Read multi-line JSON in Apache Spark

I tried to use the JSON file as a small DB. After creating the template table in the DataFrame, I requested it using SQL and got an exception. Here is my code:

val df = sqlCtx.read.json("/path/to/user.json") df.registerTempTable("user_tt") val info = sqlCtx.sql("SELECT name FROM user_tt") info.show() 

df.printSchema() result:

 root |-- _corrupt_record: string (nullable = true) 

My JSON file:

 { "id": 1, "name": "Morty", "age": 21 } 

Exeption:

 Exception in thread "main" org.apache.spark.sql.AnalysisException: cannot resolve 'name' given input columns: [_corrupt_record]; 

How can i fix this?

UPD

_corrupt_record is

 +--------------------+ | _corrupt_record| +--------------------+ | {| | "id": 1,| | "name": "Morty",| | "age": 21| | }| +--------------------+ 

UPD2

This is strange, but when I rewrite my JSON to make it oneliner, everything works fine.

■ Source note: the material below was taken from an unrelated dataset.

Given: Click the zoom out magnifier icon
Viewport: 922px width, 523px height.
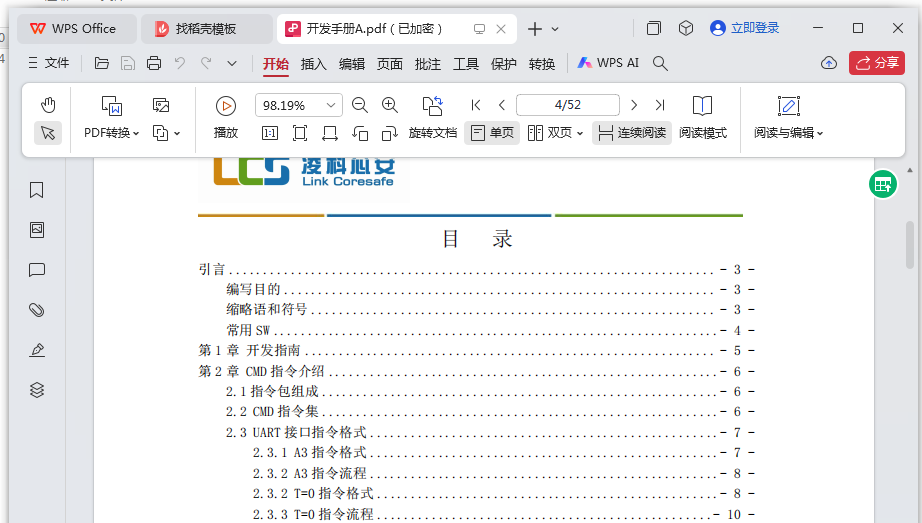Looking at the screenshot, I should tap(360, 105).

 {"id": 1, "name": "Morty", "age": 21} 

So the problem is newline .

UPD3

I found the following sentence in the docs:

Please note that the file that is offered as a json file is not a typical JSON file. Each line must contain a separate standalone virtual JSON object. As a result, a regular multi-line JSON file most often fails.

It is not possible to save JSON in this format. Is there any workaround to get rid of the layered JSON structure or convert it to oneliner?

+13
source share
2 answers

Sparks> = 2.2

Spark 2.2 introduced the wholeFile multiLine which can be used to load JSON files (not JSONL):

 spark.read .option("multiLine", true).option("mode", "PERMISSIVE") .json("/path/to/user.json") 

See:

  • SPARK-18352 - Parse regular multi-line JSON files (not just JSON lines).
  • SPARK-20980 - Rename the wholeFile option to multiLine for JSON and CSV.

Sparks <2.2

Well, using formatted JSONL data may be inconvenient, but I will argue that this is not a problem with the API, but the format itself. JSON is simply not designed for parallel processing on distributed systems.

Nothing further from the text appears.